===== Entries supplied =====

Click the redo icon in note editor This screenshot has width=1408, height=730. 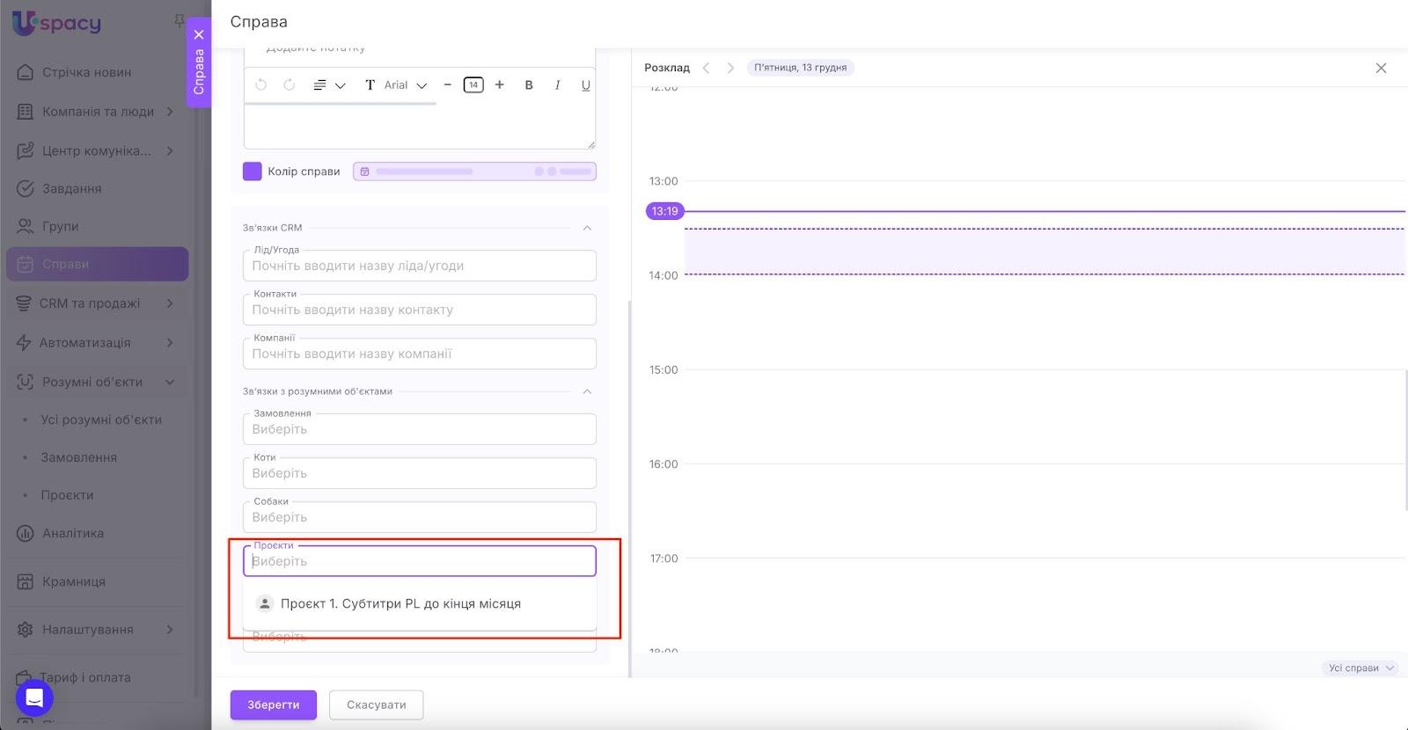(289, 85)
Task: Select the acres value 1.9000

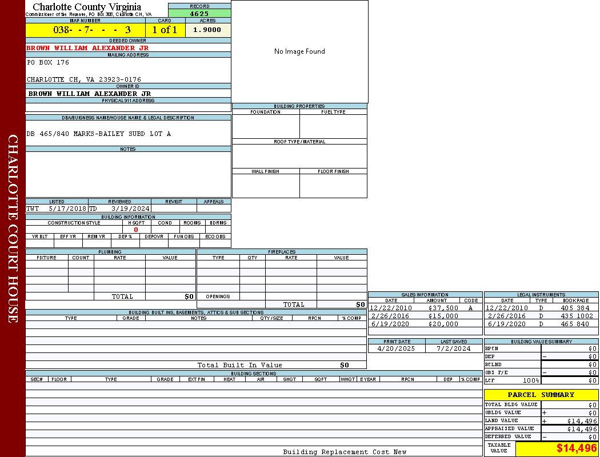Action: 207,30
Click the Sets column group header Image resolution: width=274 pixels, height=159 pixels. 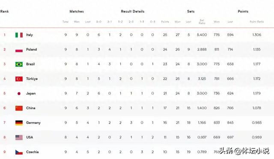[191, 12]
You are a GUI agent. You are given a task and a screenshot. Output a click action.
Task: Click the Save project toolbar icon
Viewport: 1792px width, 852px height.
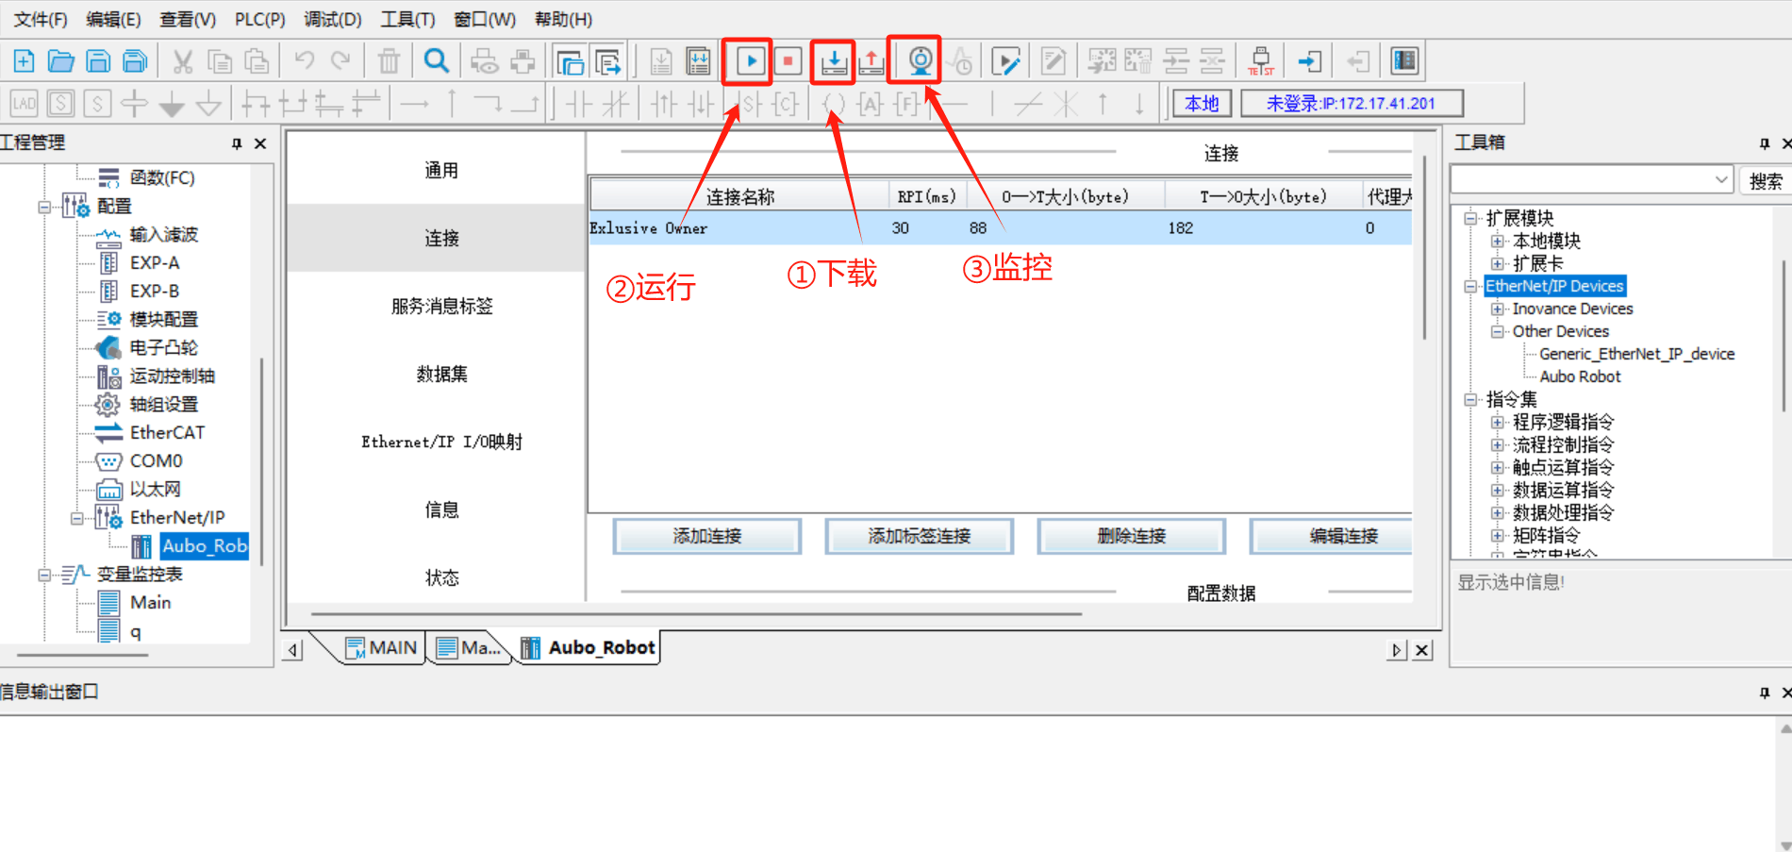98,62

=====

What is required: Beginning with the line that contains "Task: Click the Save project toolbar icon" in the data above, please copy each line exactly until the last line, both ends included, skipping any pictures.

Written answer:
Task: Click the Save project toolbar icon
Viewport: 1792px width, 852px height.
98,62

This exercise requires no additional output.